You can also retrieve information about a specific model by appending the model ID to the endpoint:

```
GET https://api.cerebras.ai/public/v1/models/{model_id}
```

### Path Parameters

<ParamField path="model_id" type="string" required>
  The ID of the model to retrieve (e.g., `gpt-oss-120b`, `zai-glm-4.7`).
</ParamField>

<RequestExample>
  ```bash cURL theme={null}
  curl -sS 'https://api.cerebras.ai/public/v1/models/gpt-oss-120b' | jq
  ```

  ```python Python theme={null}
  import httpx

  model_id = "gpt-oss-120b"
  response = httpx.get(f"https://api.cerebras.ai/public/v1/models/{model_id}")
  model = response.json()
  ```

  ```javascript JavaScript theme={null}
  const modelId = 'gpt-oss-120b';
  const response = await fetch(
    `https://api.cerebras.ai/public/v1/models/${modelId}` 
  );
  const model = await response.json();
  ```
</RequestExample>

<ResponseExample>
  ```json Response theme={null}
  {
    "id": "gpt-oss-120b",
    "object": "model",
    "created": 1754438400,
    "owned_by": "OpenAI",
    "name": "OpenAI GPT OSS",
    "description": "This model excels at efficient reasoning across science, math, and coding applications.

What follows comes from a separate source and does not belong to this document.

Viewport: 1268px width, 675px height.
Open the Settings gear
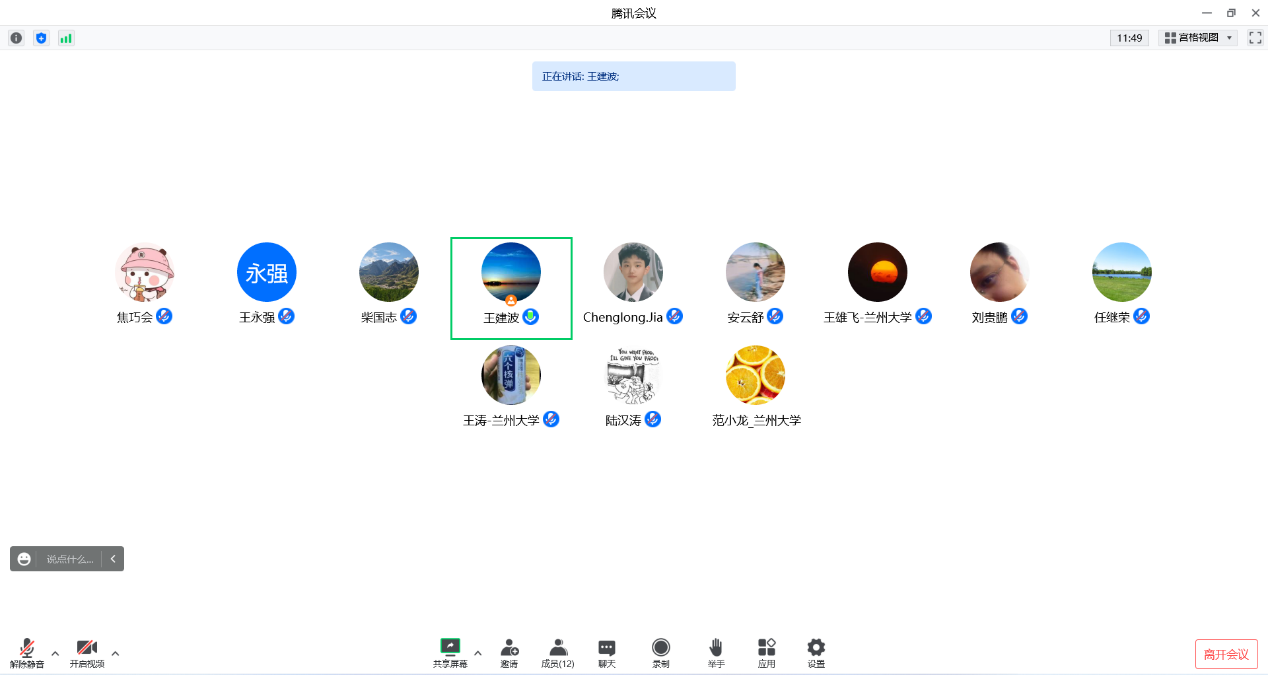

It's ideal for real-time coding assistance, processing large documents for Q&A and summarization, agentic research workflows, and regulated on-premises workloads.",
    "hugging_face_id": "openai/gpt-oss-120b",
    "pricing": {
      "prompt": "0.00000035",
      "completion": "0.00000075"
    },
    "capabilities": {
      "streaming": true,
      "function_calling": true,
      "structured_outputs": true,
      "vision": false,
      "json_mode": true,
      "tools": true,
      "tool_choice": true,
      "parallel_tool_calls": false,
      "response_format": true,
      "reasoning": true
    },
    "limits": {
      "max_context_length": 131072,
      "max_completion_tokens": 40960,
      "requests_per_minute": null,
      "tokens_per_minute": null
    },
    "deprecated": false,
    "preview": false,
    "quantization": "FP16/8 (weights only)"
  }
  ```
</ResponseExample>

## Use Cases

**Platform Integration** - Use the OpenRouter or HuggingFace formats to integrate Cerebras models into existing platforms that support these standards.

**Model Discovery** - Programmatically discover available models and their capabilities without authentication.

**Pricing Comparison** - Compare pricing across different models using the structured pricing information.

**Feature Detection** - Check which features (streaming, tools, JSON mode) are supported by each model.